Sort an array to have specific items first in the array

I've got an array as such:

[{flag: true, other: 1},
 {flag: true, other: 2},
 {flag: false, other: 3},
 {flag: true, other: 4},
 {flag: true, other: 5},
 开发者_运维问答{flag: true, other: 6},
 {flag: false, other: 7}]

I want to have this:

[{flag: false, other: 3},
 {flag: false, other: 7},
 {flag: true, other: 1},
 {flag: true, other: 2},
 {flag: true, other: 4},
 {flag: true, other: 5},
 {flag: true, other: 6}]

Basically I want that if array[2].flag === false (or any other value I choose) the matching element gets placed first in the array, but after previous matching elements. The elements that do not match, remain in the same order they were in originally.

Order of appearance is important.

How to do this best in JavaScript?

The Spread syntax introduced with ECMAScript6 (e.g., [...object]) makes this relatively straightforward using an Array's reduce method:

const arr = [
  { flag: true, other: 1 },
  { flag: true, other: 2 },
  { flag: false, other: 3 },
  { flag: true, other: 4 },
  { flag: true, other: 5 },
  { flag: true, other: 6 },
  { flag: false, other: 7 }
];

const sortedArr = arr.reduce((acc, element) => {
  if (!element.flag) {
    return [element, ...acc];
  }
  return [...acc, element];
}, []);

I found this example of extended parameter handling really helpful.

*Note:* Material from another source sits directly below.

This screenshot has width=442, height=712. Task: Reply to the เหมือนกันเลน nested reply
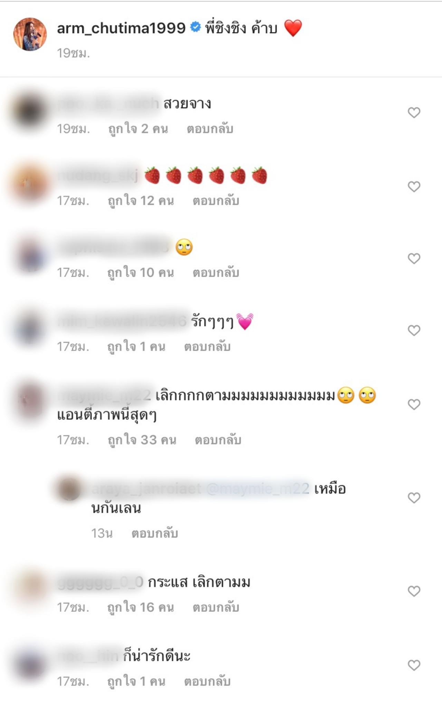(155, 533)
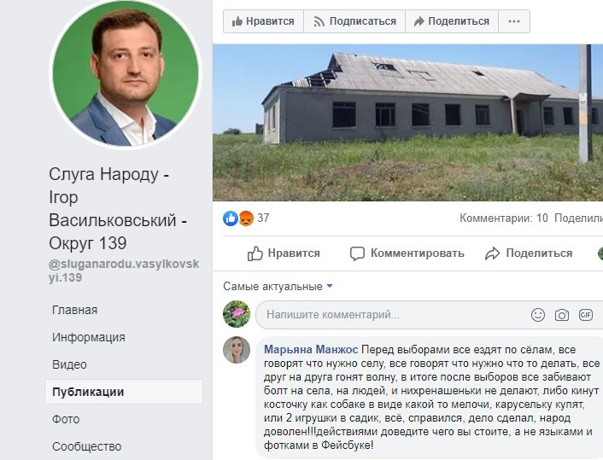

A simpler and more elegant way to do is by building a new array by filtering the old one twice: once filtered by flag: true and once by flag: false. All together it would look like:

// THE INITIAL ARRAY:
const originalArray = [
    {flag: true, other: 1},
    {flag: true, other: 2},
    {flag: false, other: 3},
    {flag: true, other: 4},
    {flag: true, other: 5},
    {flag: true, other: 6},
    {flag: false, other: 7}
];

// THE SORTED ARRAY:
const sortedArray = [
    ...originalArray.filter(({flag}) => flag),
    ...originalArray.filter(({flag}) => !flag)
];

In my opinion it is way easier for a human to read than using comparer or reducer functions, and (based on measurements) it is also a pretty well-performing solution.

A performance comparison:

I saw that the most upvoted answer using arr.reduce() performs around 20x slower than this solution. I used ES6 Console for comparison, feel free to test it yourself too!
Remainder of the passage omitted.